Dirga membawa berkas di tangannya yang ternyata adalah laporan pemasaran terbaru yang dia kerjakan. Ketika Avia mempersilakannya masuk dan melepaskan bollpoint di tangannya.
“Avia, bolehkah aku bicara sebentar?” ucap Dirga dengan nada rendah. Mata mereka bertemu. Dirga tidak terlihat canggung, meskipun ada sedikit keraguan dalam sorot matanya.
“Ya, bicara saja,” jawab Avia datar, mencoba mempertahankan sikap profesional.
Dirga melangkah mendekat setelah menutup pintu dengan perlahan.

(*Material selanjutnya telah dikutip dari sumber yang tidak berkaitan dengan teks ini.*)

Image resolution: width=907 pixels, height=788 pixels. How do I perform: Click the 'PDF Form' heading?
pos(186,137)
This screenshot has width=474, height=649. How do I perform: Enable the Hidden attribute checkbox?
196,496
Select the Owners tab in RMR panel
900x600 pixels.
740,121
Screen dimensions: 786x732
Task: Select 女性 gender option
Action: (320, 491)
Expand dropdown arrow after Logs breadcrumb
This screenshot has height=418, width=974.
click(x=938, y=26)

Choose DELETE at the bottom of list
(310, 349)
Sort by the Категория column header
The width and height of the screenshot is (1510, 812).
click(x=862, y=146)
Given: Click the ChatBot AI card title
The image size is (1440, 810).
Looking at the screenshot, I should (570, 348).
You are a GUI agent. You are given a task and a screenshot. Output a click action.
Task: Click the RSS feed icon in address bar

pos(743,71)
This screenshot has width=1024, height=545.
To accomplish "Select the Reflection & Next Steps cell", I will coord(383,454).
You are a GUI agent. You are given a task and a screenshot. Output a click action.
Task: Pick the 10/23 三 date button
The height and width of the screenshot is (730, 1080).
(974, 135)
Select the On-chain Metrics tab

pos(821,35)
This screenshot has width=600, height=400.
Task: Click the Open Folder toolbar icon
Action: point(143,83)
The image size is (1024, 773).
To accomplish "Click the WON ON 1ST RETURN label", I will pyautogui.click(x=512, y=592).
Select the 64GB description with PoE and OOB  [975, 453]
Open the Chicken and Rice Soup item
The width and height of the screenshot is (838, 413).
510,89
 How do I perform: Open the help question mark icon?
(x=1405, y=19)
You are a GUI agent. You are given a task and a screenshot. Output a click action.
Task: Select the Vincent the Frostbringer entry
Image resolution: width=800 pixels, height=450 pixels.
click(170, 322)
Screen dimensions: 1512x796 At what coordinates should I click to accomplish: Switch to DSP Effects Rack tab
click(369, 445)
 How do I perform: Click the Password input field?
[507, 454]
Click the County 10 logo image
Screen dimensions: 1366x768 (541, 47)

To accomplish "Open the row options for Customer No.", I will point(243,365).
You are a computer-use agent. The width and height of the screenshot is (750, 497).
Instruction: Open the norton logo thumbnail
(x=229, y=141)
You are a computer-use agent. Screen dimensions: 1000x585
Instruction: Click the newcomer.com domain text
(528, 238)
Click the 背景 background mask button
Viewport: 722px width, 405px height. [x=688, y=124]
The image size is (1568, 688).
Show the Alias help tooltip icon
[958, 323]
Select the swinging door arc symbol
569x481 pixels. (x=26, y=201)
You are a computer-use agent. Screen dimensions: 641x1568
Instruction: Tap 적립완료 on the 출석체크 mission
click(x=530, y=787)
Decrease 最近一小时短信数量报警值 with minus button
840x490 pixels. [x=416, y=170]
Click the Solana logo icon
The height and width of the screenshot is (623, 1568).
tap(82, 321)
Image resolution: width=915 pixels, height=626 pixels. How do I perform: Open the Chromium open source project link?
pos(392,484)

Dia menunjukkan dokumen di tangannya.
“Apakah ada yang perlu aku perbaiki di sini?” tanya Dirga, meletakkan dokumen di atas meja Avia. “aku pikir ada beberapa poin yang mungkin perlu diperbaiki, tetapi aku ingin mendengar pendapat kamu.”
Avia menatap dokumen itu dengan hati-hati, lalu mengangkat alis. “Kamu cukup teliti. Aku belum terbiasa dengan dokumen seperti ini, kamu pasti susah payah mengejakannya?”
Dirga tersenyum tipis seraya berkata, “aku merasa kalau pekerjaan ini penting, jadi aku ingin memastikan semuanya sesuai dengan standar perusahaan.”
Avia merenung sejenak. Sungguh, dia terkesan. Dirga tidak hanya pintar, tetapi juga punya etika kerja yang luar biasa. Setiap kali dia berpikir untuk mengabaikan Dirga, pria ini selalu saja membuatnya terkejut dengan kualitas pekerjaannya.
“Tapi, bukankah pekerjaan kamu bisa lebih ringan kalau kamu tidak terlibat dalam semua detail ini? Kita punya tim yang bisa mengurus bagian itu,” Avia mencoba mengalihkan perhatian dari kekagumannya yang mulai tumbuh. “Ini adalah perusahaan besar. Tidak perlu melakukan semuanya sendiri.”
Dirga mengangkat bahu, menghela napas. “Aku tahu. Tapi, untukku, ini adalah soal tanggung jawab. Kalau ada yang salah, aku yang harus bertanggung jawab.”
Avia merasa ada sesuatu yang lain dalam kata-kata Dirga, sebuah perasaan yang tidak bisa dijelaskan. Seolah dia bukan hanya berbicara soal pekerjaan, tetapi juga tentang kehidupan pribadinya yang penuh dengan tanggung jawab. Tanggung jawab yang kadang membuat Avia merasa terasingkan karena dirinya tidak pernah tahu betapa beratnya menjadi seseorang yang diandalkan oleh orang lain.
“Kenapa kamu selalu begitu keras pada dirimu sendiri?” Avia bertanya, meskipun dia tidak benar-benar berniat membuka percakapan itu.
Dirga terdiam, sedikit terkejut dengan pertanyaan itu. “Aku enggak tahu. Mungkin itu cara aku bertahan.” Dirga tampak menerawang jauh dengan pandangannya lalu dia tersadar dan kembali tersenyum tipis pada Avia.
Avia merasa bingung dengan jawabannya. Dia tidak tahu apakah ini adalah percakapan tentang pekerjaan atau kehidupan pribadi? Tetapi dia merasakan ketulusan dalam suara Dirga. Untuk pertama kalinya, dia melihat pria itu bukan hanya sebagai saingan atau seorang karyawan, tetapi sebagai manusia yang memiliki perjuangan dan cerita hidup yang berat.
“Aku mengerti,” Avia akhirnya menjawab, meskipun kalimat itu terasa aneh keluar dari bibirnya. “Tapi jangan terlalu keras pada dirimu sendiri. Kita semua punya batas.”
Dirga tersenyum dengan lembut, dan untuk sekejap, suasana di ruang itu terasa lebih ringan dari sebelumnya.
“Terima kasih, Avia,” katanya dengan nada yang lebih hangat. Membuat gemuruh di jantung Avia. Apa-apaan ini? Apakah hatinya terserang badai? Topan? Halilintar? Dear Heart! Please stop it!